A heat exchanger is capable to transfer this quantity of heat:
Q=U*A*LMTD  (R6)
where

• • U: heat transfer coefficient
  • A: heat transfer area
  • LMTD: Logarithmic Mean Temperature Difference

For a tube heat exchanger lice this:
U=0.1 W/cm²/K
LMTD=(dT₁−dT₂)/LN(dT₁/dT₂)
where

• • dT₁ and dT₂ are the temperature difference at the heat exchanger inlet and outlet. For simplicity the temperature difference, at the heat exchanger outlet, is here chosen to:
  • dT₂=1K

The bottle-neck, for the heat transfer, is the inside area of the suction line, and the minimum of this area is calculated from a rearrangement of R6 into R7;
Q=U*A*LMTDA=Q/(U*LMTD)  (R7)

By substitution into R7, the minimum thermal contact areas are calculated for the three locations at the suction line:

1. Along the capillary tube, se FIG. 2 mark 12:

• • dT₁=[20K*(1−CP_gas/CP_liquid)]=5.5Kˆ(dT₂=1K)
  • LMTD=(dT₁−dT₂)LN(dT₁/dT₂)=4.5K/LN(5.5)=2.6K
  • A_capillary>=Q_capillary/(U*LMTD)=12W/(0.1W/cm²/K×2.6K)=46 cm²
  • The length of the capillary tube heat exchanger has to be at least:
  • L_capillary>46 cm²/1.5 cm=31 cm
    2. Condensing at the receiver top:
  • (dT₂=40K)ˆ(dT2=1K)
  • LMTD=(dT₁−dT₂)/LN(dT₁/dT₂)=39/LN(40)=10.6K
  • A_condensing>=Q_condensing/(U*LMTD)=4 W/(0.1 W/cm²/K*10.6K)=4 cm²
  • From that follows, that the suction line contact with receiver top must be at least:
  • L_{Receiver top}>4 cm²/1.5 cm=3 cm
    3. For sub-cooling at the receiver bottom:
  • (dT₁=40K)ˆ(dT2=1K)
  • LMTD=(dT₁−dT₂)/LN(dT₁/dT₂)=39/LN(40)=10.6K
  • A_condensing>=Q_condensing/(U*LMTD)=31 W/(0.1 W/cm²/K*11K)=28 cm²
  • and from that, the suction line contact with receiver bottom must be at least:
  • L_{Receiver bottom}>28 cm²/(150 cm²/m)=19 cm
    The calculations show:
• 1. the thermal contact between capillary tube and suction line must be at least 31 cm.
• 2. The contact between receiver and suction line must extent at least (3 cm+19 cm=) 22 cm.
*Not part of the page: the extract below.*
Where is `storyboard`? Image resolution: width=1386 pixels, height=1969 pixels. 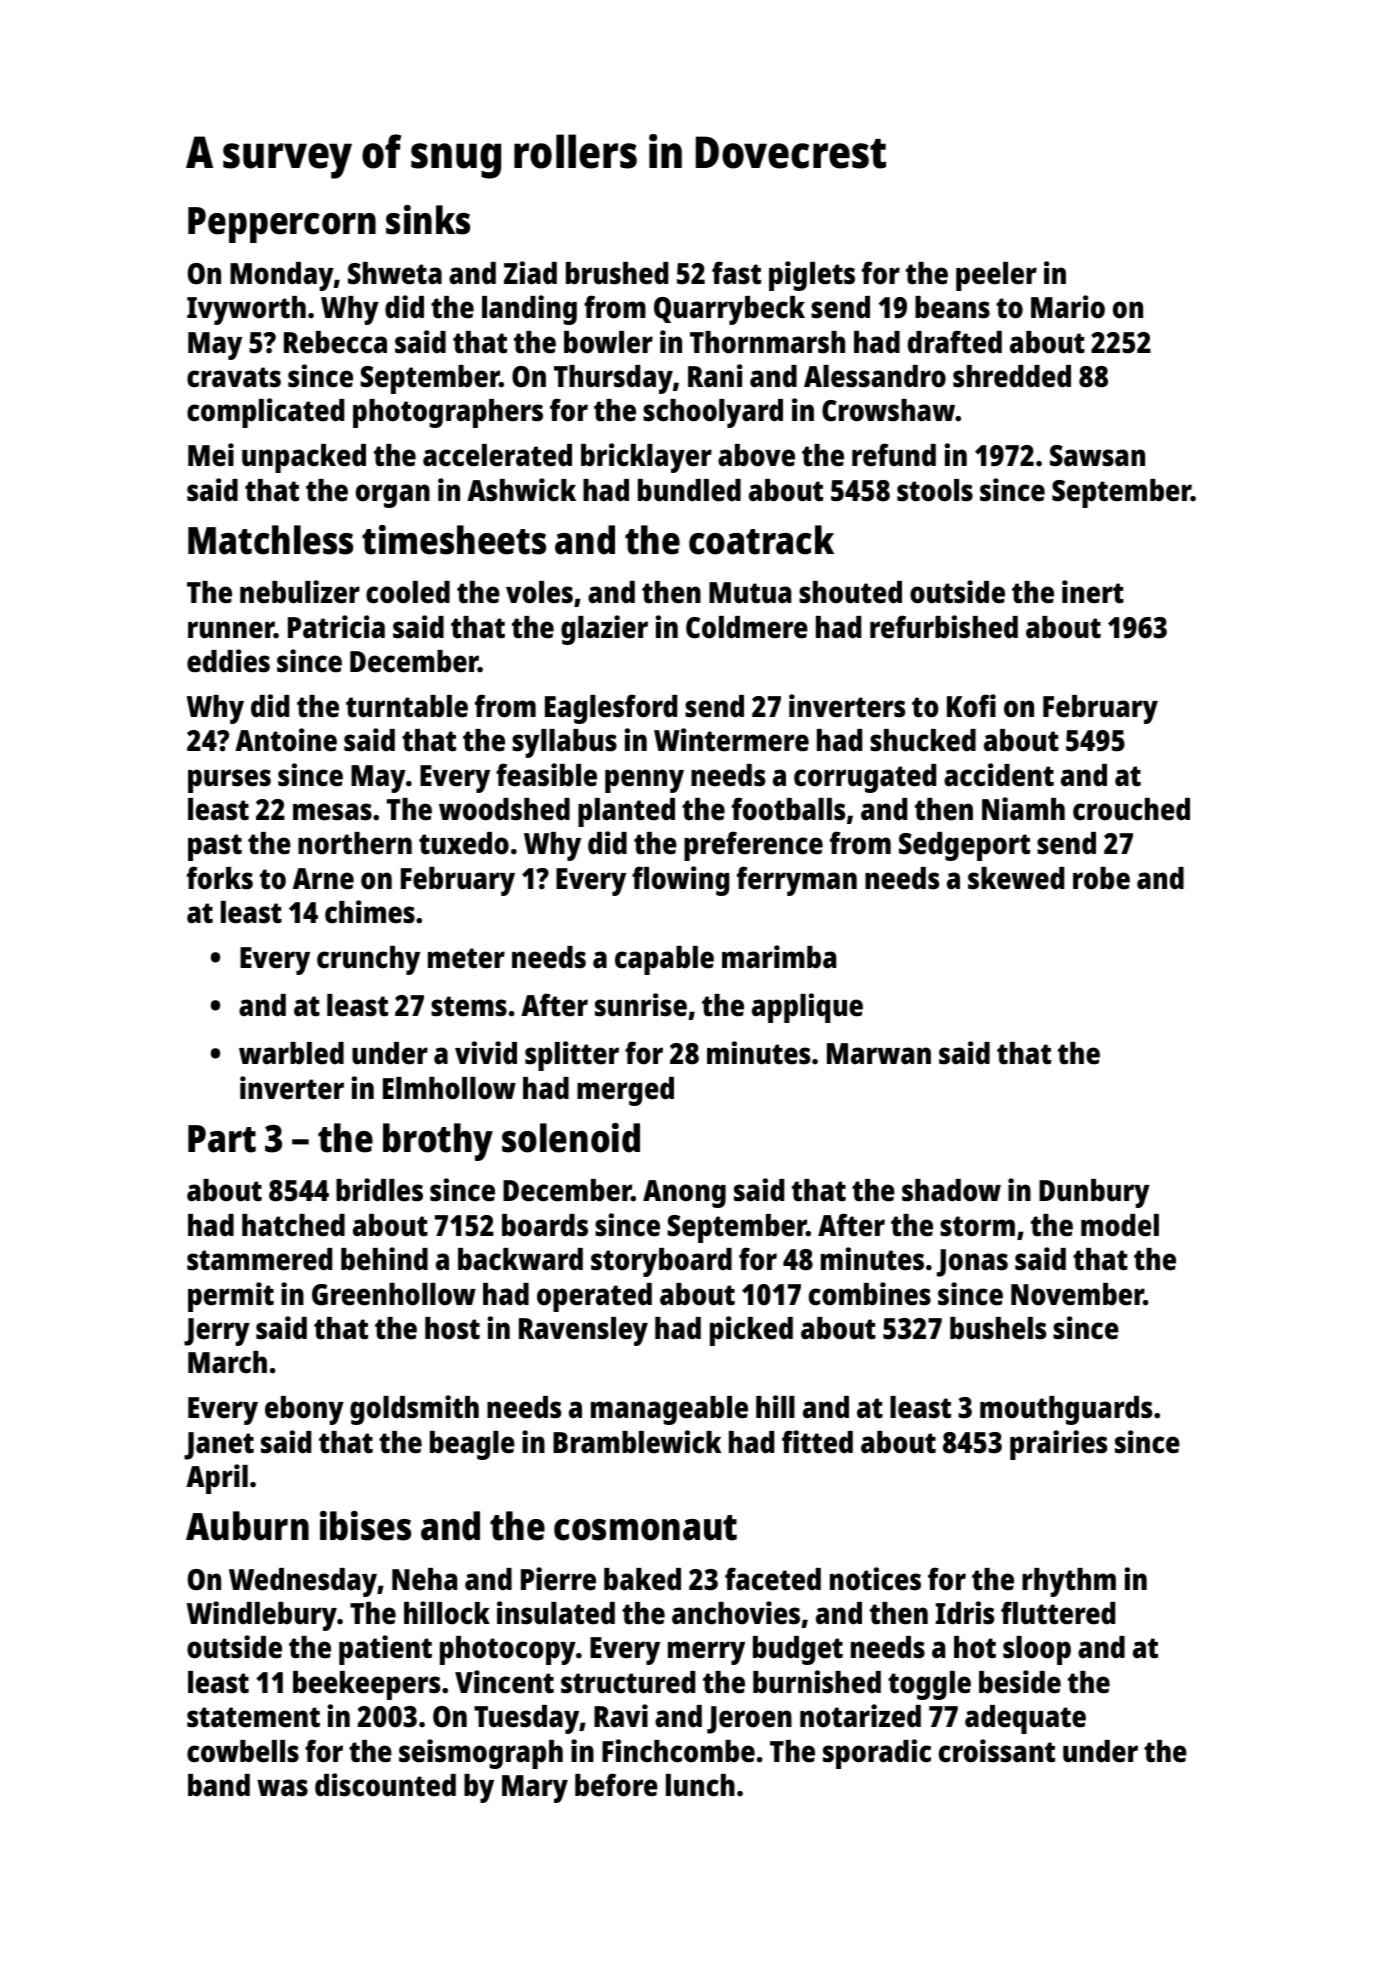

By choosing the receiver 50 cm long, the level of refrigerant can vary by 28 cm—and still comply with the requirement: that at least 22 cm is free for heat transfer. By choosing the receiver diameter 22 mm, the volume of refrigerant can vary with 75 ml, corresponding to 45 g. The part list becomes, with reference to FIG. 2:

• • Suction line: 6 mm×120 cm copper tube (5,11,12)
  • Receiver: 22 mm×50 cm (9)
  • First throttling: 0.7 mm×90 cm capillary tube, with at least 31 cm thermal contact to suction line (12)
  • Second throttling: 0.7 mm×90 cm capillary tube (10)

The invention provides an effective and cheap regulator as an alternative to the traditional capillary tube throttling for small household freezers and refrigerators. The regulator makes freezers and refrigerators working more effective and more suited for varying temperature. It is easy for manufactures to adapt the invention—a look at FIGS. 1 and 2 shows, that the only difference is a small receiver, placed at the middle of the capillary tube.

Claims

1: A closed refrigeration circuit comprising compressor (1), condenser (2), evaporator (4), receiver (9), and with capillary throttling (8) between condenser and receiver, and with capillary throttling (10) between receiver and evaporator characterised in thermal contact (11) between suction line and receiver, and such orientated that suction gas pass from receiver bottom towards receiver top.

2: A closed refrigeration circuit as claimed in claim 1 characterised in thermal contact (12) between suction line and the capillary tube (8) connecting condenser and receiver.